• [To do] Here the job is to restate every entry word for word.

• [Source records]
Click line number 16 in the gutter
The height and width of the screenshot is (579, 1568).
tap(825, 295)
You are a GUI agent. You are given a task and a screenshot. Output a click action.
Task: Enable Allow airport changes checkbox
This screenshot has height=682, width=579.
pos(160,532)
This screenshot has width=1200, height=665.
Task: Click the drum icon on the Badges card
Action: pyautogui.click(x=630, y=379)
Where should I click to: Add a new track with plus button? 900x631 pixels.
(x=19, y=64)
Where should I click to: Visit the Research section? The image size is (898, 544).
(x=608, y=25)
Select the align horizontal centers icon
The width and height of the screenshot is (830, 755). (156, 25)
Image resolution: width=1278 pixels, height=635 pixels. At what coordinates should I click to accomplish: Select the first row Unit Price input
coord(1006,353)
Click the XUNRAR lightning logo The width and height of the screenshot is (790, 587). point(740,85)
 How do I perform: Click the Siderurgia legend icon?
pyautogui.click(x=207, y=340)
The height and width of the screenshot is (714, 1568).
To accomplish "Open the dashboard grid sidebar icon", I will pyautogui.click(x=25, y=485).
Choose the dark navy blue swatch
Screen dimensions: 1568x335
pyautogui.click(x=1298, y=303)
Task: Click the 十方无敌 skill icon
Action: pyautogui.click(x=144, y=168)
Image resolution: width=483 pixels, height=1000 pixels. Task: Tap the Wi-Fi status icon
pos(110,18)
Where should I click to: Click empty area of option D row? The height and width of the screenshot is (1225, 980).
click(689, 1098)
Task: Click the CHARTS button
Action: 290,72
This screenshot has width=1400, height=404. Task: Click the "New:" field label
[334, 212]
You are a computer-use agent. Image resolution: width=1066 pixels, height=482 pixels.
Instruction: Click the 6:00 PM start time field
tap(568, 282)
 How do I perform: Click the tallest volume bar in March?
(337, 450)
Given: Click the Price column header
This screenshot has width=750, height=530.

• [Answer for this exercise]
Click line number 16 in the gutter
The height and width of the screenshot is (579, 1568).
tap(825, 295)
You are a GUI agent. You are given a task and a screenshot. Output a click action.
Task: Enable Allow airport changes checkbox
This screenshot has height=682, width=579.
pos(160,532)
This screenshot has width=1200, height=665.
Task: Click the drum icon on the Badges card
Action: pyautogui.click(x=630, y=379)
Where should I click to: Add a new track with plus button? 900x631 pixels.
(x=19, y=64)
Where should I click to: Visit the Research section? The image size is (898, 544).
(x=608, y=25)
Select the align horizontal centers icon
The width and height of the screenshot is (830, 755). (156, 25)
Image resolution: width=1278 pixels, height=635 pixels. At what coordinates should I click to accomplish: Select the first row Unit Price input
coord(1006,353)
Click the XUNRAR lightning logo The width and height of the screenshot is (790, 587). point(740,85)
 How do I perform: Click the Siderurgia legend icon?
pyautogui.click(x=207, y=340)
The height and width of the screenshot is (714, 1568).
To accomplish "Open the dashboard grid sidebar icon", I will pyautogui.click(x=25, y=485).
Choose the dark navy blue swatch
Screen dimensions: 1568x335
pyautogui.click(x=1298, y=303)
Task: Click the 十方无敌 skill icon
Action: pyautogui.click(x=144, y=168)
Image resolution: width=483 pixels, height=1000 pixels. Task: Tap the Wi-Fi status icon
pos(110,18)
Where should I click to: Click empty area of option D row? The height and width of the screenshot is (1225, 980).
click(689, 1098)
Task: Click the CHARTS button
Action: 290,72
This screenshot has width=1400, height=404. Task: Click the "New:" field label
[334, 212]
You are a computer-use agent. Image resolution: width=1066 pixels, height=482 pixels.
Instruction: Click the 6:00 PM start time field
tap(568, 282)
 How do I perform: Click the tallest volume bar in March?
(337, 450)
Given: Click the Price column header
This screenshot has width=750, height=530.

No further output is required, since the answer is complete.